A multi-income journey into the emerging high-yield potential
Income investors like us have stayed the course as we ride through the four seasons. Where do we see income opportunities?
The internet is full of viral videos showing novelty shortcuts for increasing productivity. There are so-called ‘life hacks’ for everything from household chores to academia.
What about life hacks for retirement planning? These are commonly overlooked, but they may be the most critical for your future.
The best way to get started is to focus on what you can control – how much you save and how you invest.

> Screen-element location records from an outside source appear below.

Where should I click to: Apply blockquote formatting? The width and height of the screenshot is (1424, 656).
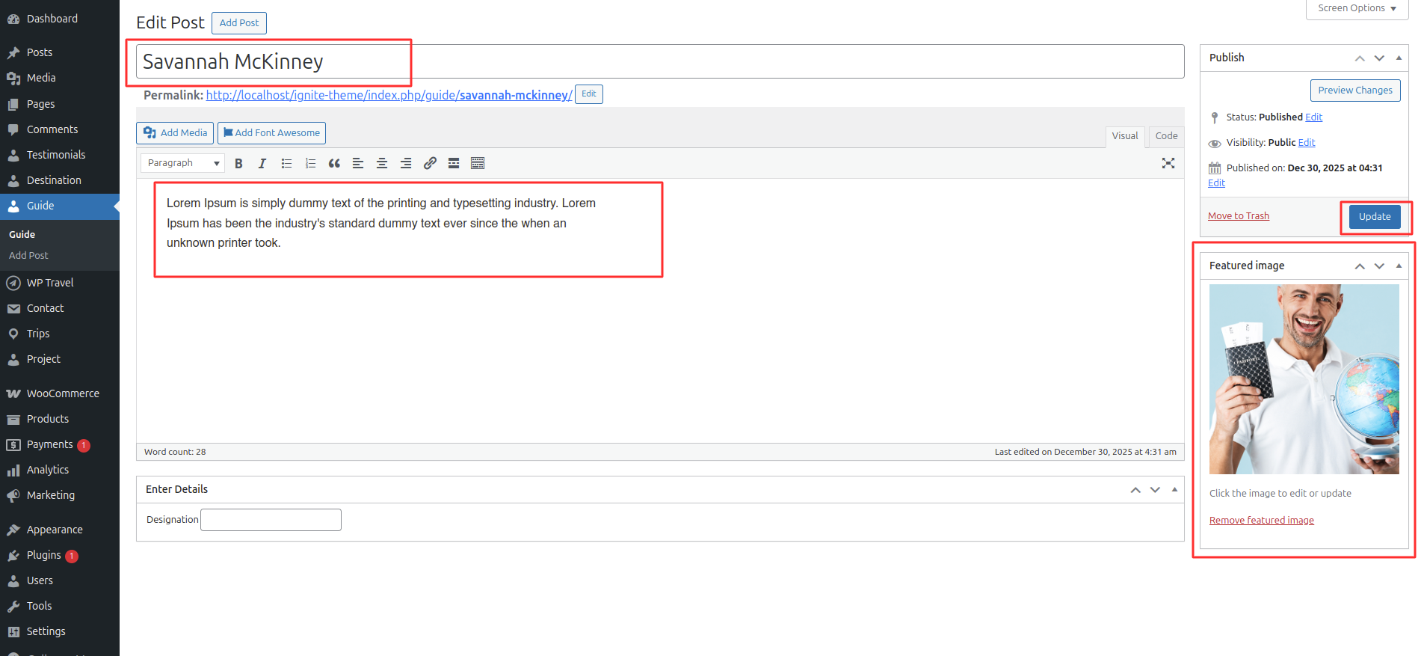[334, 163]
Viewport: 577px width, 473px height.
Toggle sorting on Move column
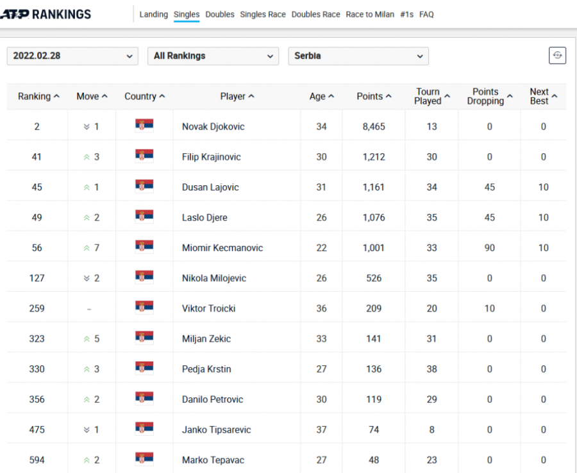pyautogui.click(x=92, y=96)
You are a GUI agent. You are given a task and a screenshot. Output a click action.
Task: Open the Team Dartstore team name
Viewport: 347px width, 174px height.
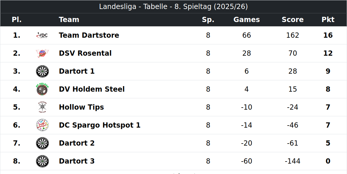89,35
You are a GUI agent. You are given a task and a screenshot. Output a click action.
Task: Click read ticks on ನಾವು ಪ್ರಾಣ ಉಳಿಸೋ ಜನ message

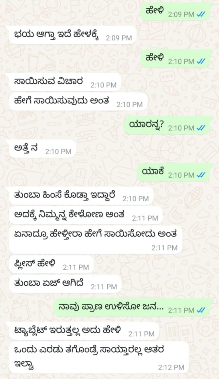[202, 310]
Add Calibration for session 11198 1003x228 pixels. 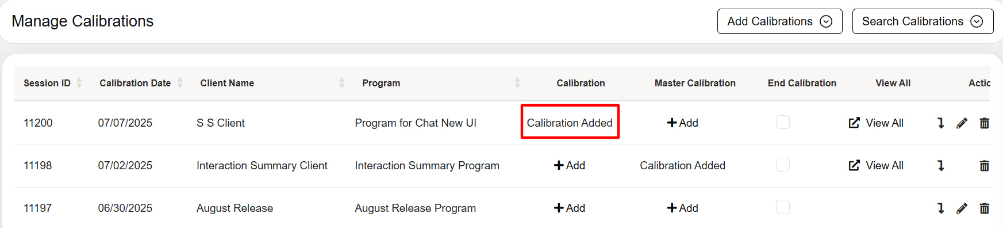[569, 165]
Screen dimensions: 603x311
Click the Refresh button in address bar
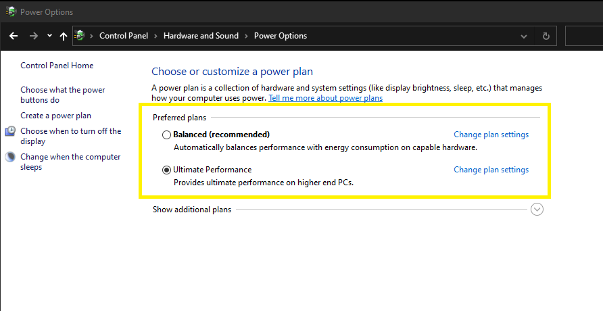point(546,36)
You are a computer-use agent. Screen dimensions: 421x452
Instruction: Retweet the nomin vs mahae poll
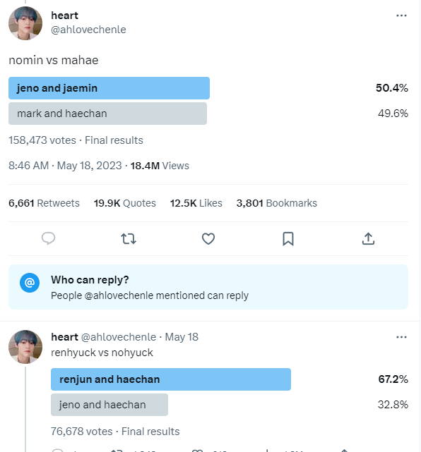click(128, 238)
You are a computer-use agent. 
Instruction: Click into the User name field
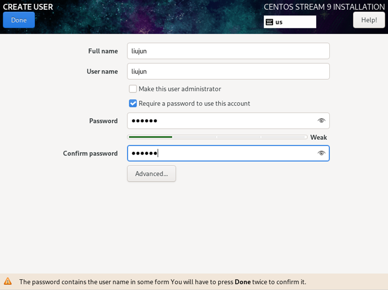(x=228, y=71)
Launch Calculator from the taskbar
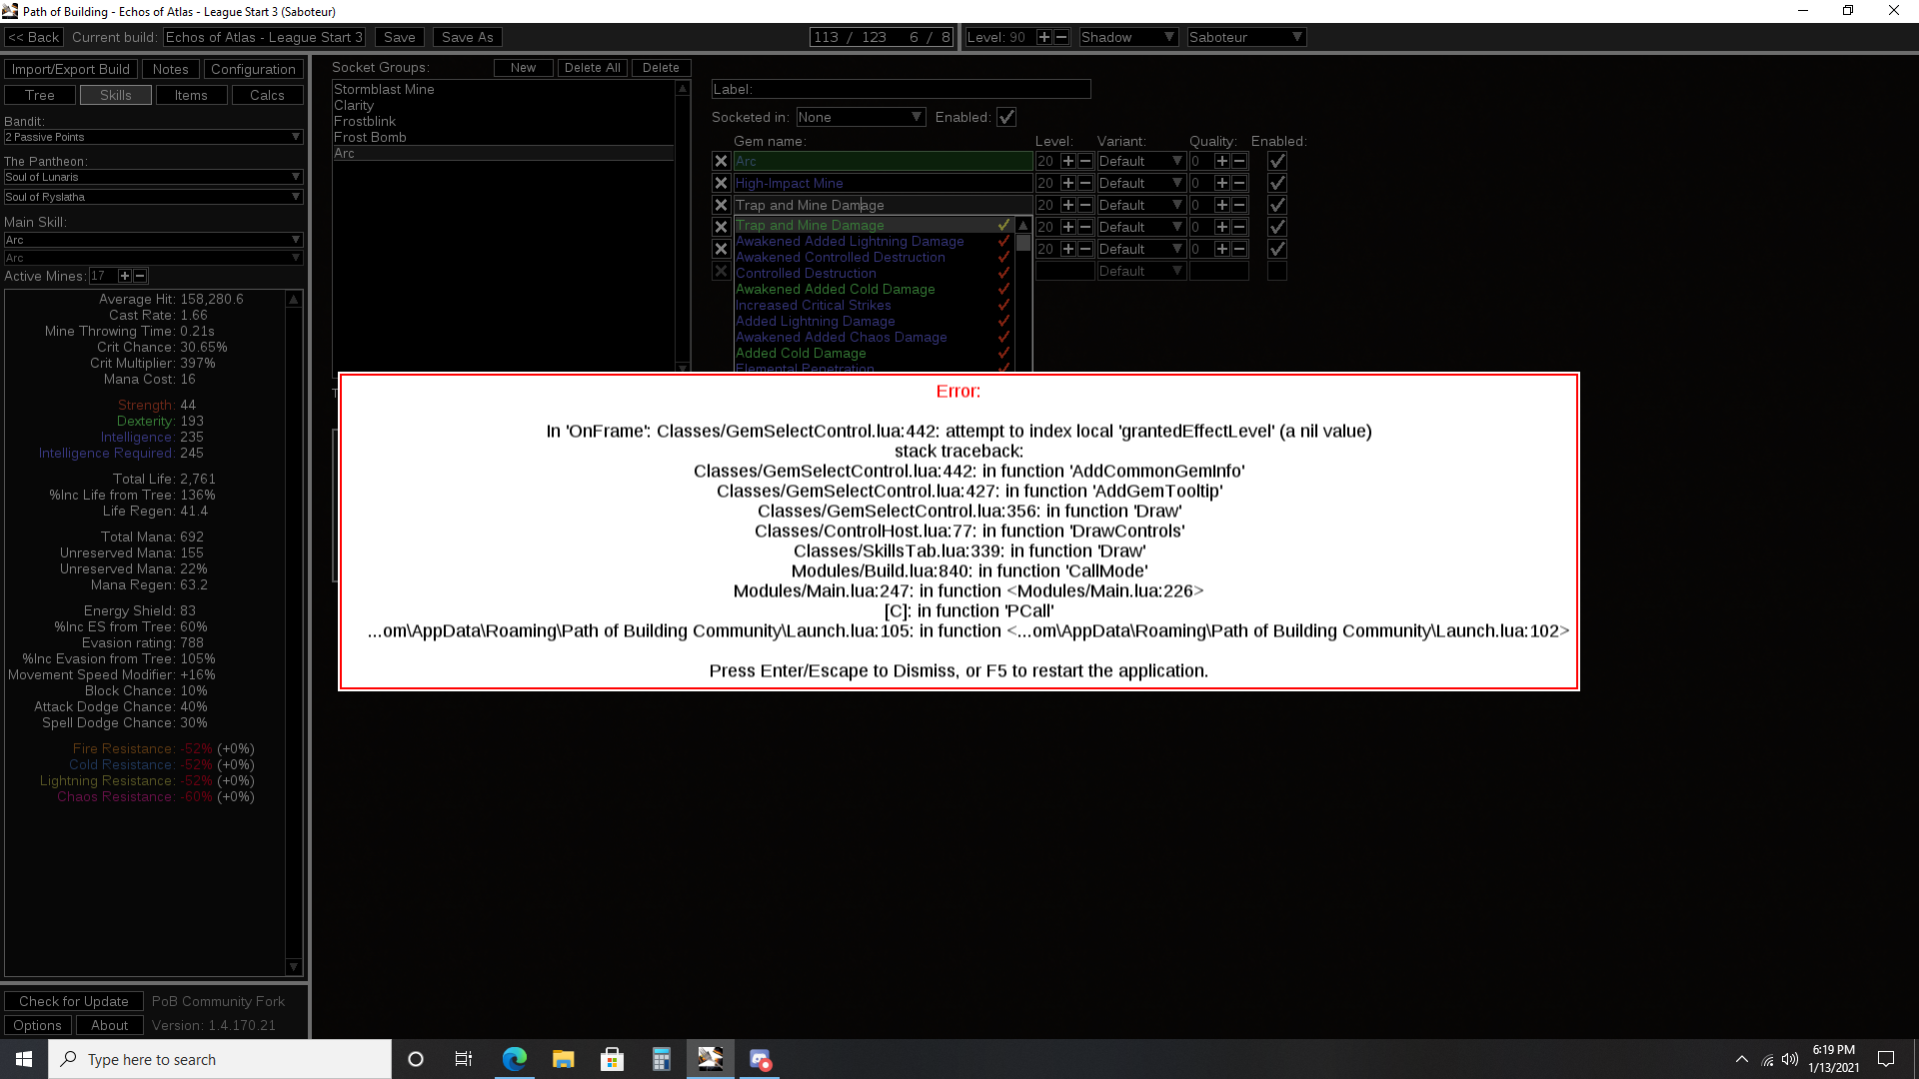This screenshot has width=1919, height=1079. (x=661, y=1059)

Hong Kong households tend to be good savers, however, their good savings behaviours are handicapped by the fact that a large portion of savings are in cash3, an asset class that has delivered negative real returns against Hong Kong’s Consumer Price Index over the past 15 years4. This could curb investors' chances of accumulating sufficient wealth to achieve their retirement goals, especially young investors with a long runway before retirement who can and should use time to their advantage to improve their savings growth potential.
To help Hong Kong residents better prepare for retirement, the government introduced the Mandatory Provident Fund (MPF) scheme in 2000 which mandates employers and employees to each contribute 5% of the employee’s income to the scheme. However, the total is capped at HK$3,000 per month, which may not allow individuals to build a big enough retirement nest egg.
According to our June 2018 survey on investor retirement sentiment5, Hong Kong investors estimate they will need HK$4.1 million by the time they retire to maintain the same lifestyle after they stop working. However, they feel that they are only able to achieve HK$3.4 million by the time they retire - a shortfall of 17%.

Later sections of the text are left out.